Я на всякий случай проверил время – было ровно два пополудни – и приподнял к груди газету Tribune de Geneve, свернутую так, чтобы было видно название.
– Добрый день, – обратился подошедший ко мне на французском, – не подскажете ли ближайший цветочный магазин?
– Могу подсказать, только в Цюрихе, я нездешний, – с грехом пополам выдал я заученную фразу. Н-да, давно собираюсь подналечь на языки.
– Ну и славно, вы инженер Скамов? – перешел на русский визави, сверля меня глазами из-под густых сросшихся бровей.
– Он самый. Жорж, если не ошибаюсь?
Мы раскланялись и не спеша двинулись по другой аллее парка вдоль озера. Первым делом я передал ему три письма из России, которые он мельком просмотрел и убрал в карман пиджака.
– Итак, что вас привело ко мне? – поинтересовался Жорж, а я прямо почувствовал, как на меня смотрят сверху вниз, и внутренне хмыкнул.
М-да, дядя, а ведь ты, похоже, забронзовел там, на своих олимпах. И тон несколько высокомерный, что в сочетании со вбитой в юнкерском училище осанкой производит не слишком приятное впечатление, и это вот «ко мне», не допускающее даже мысли, что можно было ехать к кому-то еще. Чую, попортишь ты мне крови… Ладно, эмоции в сторону, дело прежде всего.
– Полагаю, вы согласитесь, что нашей социал-демократии позарез нужна общероссийская газета? – начал я с главного.
– Безусловно, и острота вопроса только выросла после съезда партии в Минске.
Мне стоило некоторых трудов, чтобы не ляпнуть что-нибудь саркастическое. Смех один, а не съезд – два бунда в три ряда, девять человек на полтораста миллионов населения, все арестованы в течение двух, что ли, последовавших недель.

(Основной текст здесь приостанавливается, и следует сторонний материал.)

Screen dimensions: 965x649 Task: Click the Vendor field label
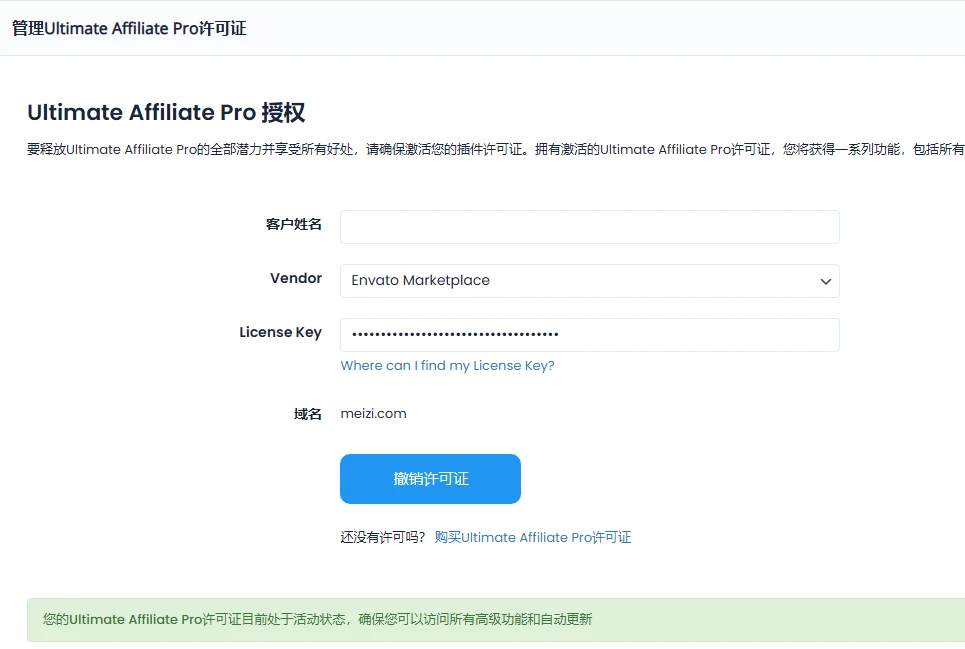[296, 278]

– Так вот, я прорабатываю проект этого издания. Финансы частично есть, частично известно, откуда их можно получить, техническое обеспечение готовится. Я предлагаю вам принять участие.
– Где вы собираетесь печатать газету? Здесь? В Мюнхене? Или, может быть, в Лондоне или Брюсселе? – как мне показалось, последние слова он произнес с некоторым презрением.
– В России.
– Вот даже как!.. – саркастически воскликнул мой собеседник. – Однако печатание социал-демократической литературы встречает препоны даже здесь, как же вы собираетесь это делать там?
Я спокойно ответил.
– Редакция, естественно, должна находиться вне досягаемости Охранного отделения, то есть где-нибудь в удобном месте в Европе. Туда стекаются материалы, там формируется номер, который затем в готовом виде пересылается в Россию, где будет создано несколько подпольных типографий.
– Несколько, хм… – озадаченно хмыкнул Плеханов. – Но на них же потребуется уйма денег, где вы хотите их достать?